_The task_: Print the data exactly as it is given, please.

[Data records]
========================
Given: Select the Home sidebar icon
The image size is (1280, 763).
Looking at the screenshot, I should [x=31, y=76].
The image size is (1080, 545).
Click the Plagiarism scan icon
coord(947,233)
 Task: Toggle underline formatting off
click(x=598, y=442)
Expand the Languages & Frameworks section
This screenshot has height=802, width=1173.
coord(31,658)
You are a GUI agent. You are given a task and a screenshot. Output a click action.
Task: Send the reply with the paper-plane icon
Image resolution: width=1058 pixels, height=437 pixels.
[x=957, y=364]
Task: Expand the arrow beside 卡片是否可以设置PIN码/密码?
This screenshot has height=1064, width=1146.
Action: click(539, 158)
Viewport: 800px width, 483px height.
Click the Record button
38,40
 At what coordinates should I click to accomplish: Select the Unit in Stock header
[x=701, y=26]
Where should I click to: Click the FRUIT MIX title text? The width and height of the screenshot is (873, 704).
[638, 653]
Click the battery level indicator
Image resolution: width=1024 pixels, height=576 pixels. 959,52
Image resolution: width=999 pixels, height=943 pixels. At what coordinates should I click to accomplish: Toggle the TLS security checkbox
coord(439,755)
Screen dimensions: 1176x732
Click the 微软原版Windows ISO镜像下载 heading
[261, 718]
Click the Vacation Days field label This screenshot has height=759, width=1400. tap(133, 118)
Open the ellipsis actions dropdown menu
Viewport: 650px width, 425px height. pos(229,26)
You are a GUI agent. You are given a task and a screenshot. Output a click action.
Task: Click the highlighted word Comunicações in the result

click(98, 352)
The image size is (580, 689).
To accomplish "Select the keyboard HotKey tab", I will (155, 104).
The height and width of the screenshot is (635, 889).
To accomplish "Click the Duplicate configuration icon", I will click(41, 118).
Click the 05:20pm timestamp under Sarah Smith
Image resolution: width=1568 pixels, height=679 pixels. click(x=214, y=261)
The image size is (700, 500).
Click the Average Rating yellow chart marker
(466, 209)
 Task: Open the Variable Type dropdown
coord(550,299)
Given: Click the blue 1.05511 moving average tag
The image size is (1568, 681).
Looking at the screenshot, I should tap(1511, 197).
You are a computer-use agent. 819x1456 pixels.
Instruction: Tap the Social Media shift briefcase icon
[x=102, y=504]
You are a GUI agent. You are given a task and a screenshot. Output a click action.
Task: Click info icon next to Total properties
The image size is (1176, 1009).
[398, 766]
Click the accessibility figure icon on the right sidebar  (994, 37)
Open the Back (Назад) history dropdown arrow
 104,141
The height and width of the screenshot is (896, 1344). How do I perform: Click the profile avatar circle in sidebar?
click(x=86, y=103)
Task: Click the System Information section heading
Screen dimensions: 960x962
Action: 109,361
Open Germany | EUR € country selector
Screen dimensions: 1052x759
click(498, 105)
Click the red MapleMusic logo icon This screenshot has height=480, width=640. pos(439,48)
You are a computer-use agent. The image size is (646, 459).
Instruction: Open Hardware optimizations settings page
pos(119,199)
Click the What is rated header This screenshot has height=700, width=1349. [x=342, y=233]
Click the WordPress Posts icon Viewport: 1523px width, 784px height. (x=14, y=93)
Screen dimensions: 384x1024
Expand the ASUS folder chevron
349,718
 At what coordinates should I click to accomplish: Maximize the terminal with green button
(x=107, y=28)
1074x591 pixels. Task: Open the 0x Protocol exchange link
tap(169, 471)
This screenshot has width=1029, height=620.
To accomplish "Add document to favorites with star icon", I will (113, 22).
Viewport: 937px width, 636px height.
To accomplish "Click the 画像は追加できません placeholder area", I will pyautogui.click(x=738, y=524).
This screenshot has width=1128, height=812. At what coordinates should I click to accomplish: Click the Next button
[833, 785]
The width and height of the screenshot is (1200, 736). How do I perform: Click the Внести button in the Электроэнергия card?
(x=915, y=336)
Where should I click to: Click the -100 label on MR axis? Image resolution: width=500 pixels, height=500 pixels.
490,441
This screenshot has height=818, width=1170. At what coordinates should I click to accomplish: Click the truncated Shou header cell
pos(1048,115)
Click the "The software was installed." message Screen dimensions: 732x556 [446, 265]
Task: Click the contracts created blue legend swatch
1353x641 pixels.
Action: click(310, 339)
========================
_Response to the exercise_:
Given: Select the Home sidebar icon
The image size is (1280, 763).
Looking at the screenshot, I should [x=31, y=76].
The image size is (1080, 545).
Click the Plagiarism scan icon
coord(947,233)
 Task: Toggle underline formatting off
click(x=598, y=442)
Expand the Languages & Frameworks section
This screenshot has height=802, width=1173.
coord(31,658)
You are a GUI agent. You are given a task and a screenshot. Output a click action.
Task: Send the reply with the paper-plane icon
Image resolution: width=1058 pixels, height=437 pixels.
[x=957, y=364]
Task: Expand the arrow beside 卡片是否可以设置PIN码/密码?
This screenshot has height=1064, width=1146.
Action: click(539, 158)
Viewport: 800px width, 483px height.
Click the Record button
38,40
 At what coordinates should I click to accomplish: Select the Unit in Stock header
[x=701, y=26]
Where should I click to: Click the FRUIT MIX title text? The width and height of the screenshot is (873, 704).
[638, 653]
Click the battery level indicator
Image resolution: width=1024 pixels, height=576 pixels. 959,52
Image resolution: width=999 pixels, height=943 pixels. At what coordinates should I click to accomplish: Toggle the TLS security checkbox
coord(439,755)
Screen dimensions: 1176x732
Click the 微软原版Windows ISO镜像下载 heading
[261, 718]
Click the Vacation Days field label This screenshot has height=759, width=1400. tap(133, 118)
Open the ellipsis actions dropdown menu
Viewport: 650px width, 425px height. pos(229,26)
You are a GUI agent. You are given a task and a screenshot. Output a click action.
Task: Click the highlighted word Comunicações in the result

click(98, 352)
The image size is (580, 689).
To accomplish "Select the keyboard HotKey tab", I will (155, 104).
The height and width of the screenshot is (635, 889).
To accomplish "Click the Duplicate configuration icon", I will click(41, 118).
Click the 05:20pm timestamp under Sarah Smith
Image resolution: width=1568 pixels, height=679 pixels. click(x=214, y=261)
The image size is (700, 500).
Click the Average Rating yellow chart marker
(466, 209)
 Task: Open the Variable Type dropdown
coord(550,299)
Given: Click the blue 1.05511 moving average tag
The image size is (1568, 681).
Looking at the screenshot, I should tap(1511, 197).
You are a computer-use agent. 819x1456 pixels.
Instruction: Tap the Social Media shift briefcase icon
[x=102, y=504]
You are a GUI agent. You are given a task and a screenshot. Output a click action.
Task: Click info icon next to Total properties
The image size is (1176, 1009).
[398, 766]
Click the accessibility figure icon on the right sidebar  (994, 37)
Open the Back (Назад) history dropdown arrow
 104,141
The height and width of the screenshot is (896, 1344). How do I perform: Click the profile avatar circle in sidebar?
click(x=86, y=103)
Task: Click the System Information section heading
Screen dimensions: 960x962
Action: 109,361
Open Germany | EUR € country selector
Screen dimensions: 1052x759
click(498, 105)
Click the red MapleMusic logo icon This screenshot has height=480, width=640. pos(439,48)
You are a computer-use agent. The image size is (646, 459).
Instruction: Open Hardware optimizations settings page
pos(119,199)
Click the What is rated header This screenshot has height=700, width=1349. [x=342, y=233]
Click the WordPress Posts icon Viewport: 1523px width, 784px height. (x=14, y=93)
Screen dimensions: 384x1024
Expand the ASUS folder chevron
349,718
 At what coordinates should I click to accomplish: Maximize the terminal with green button
(x=107, y=28)
1074x591 pixels. Task: Open the 0x Protocol exchange link
tap(169, 471)
This screenshot has width=1029, height=620.
To accomplish "Add document to favorites with star icon", I will (113, 22).
Viewport: 937px width, 636px height.
To accomplish "Click the 画像は追加できません placeholder area", I will pyautogui.click(x=738, y=524).
This screenshot has width=1128, height=812. At what coordinates should I click to accomplish: Click the Next button
[833, 785]
The width and height of the screenshot is (1200, 736). How do I perform: Click the Внести button in the Электроэнергия card?
(x=915, y=336)
Where should I click to: Click the -100 label on MR axis? Image resolution: width=500 pixels, height=500 pixels.
490,441
This screenshot has height=818, width=1170. At what coordinates should I click to accomplish: Click the truncated Shou header cell
pos(1048,115)
Click the "The software was installed." message Screen dimensions: 732x556 [446, 265]
Task: Click the contracts created blue legend swatch
1353x641 pixels.
Action: click(310, 339)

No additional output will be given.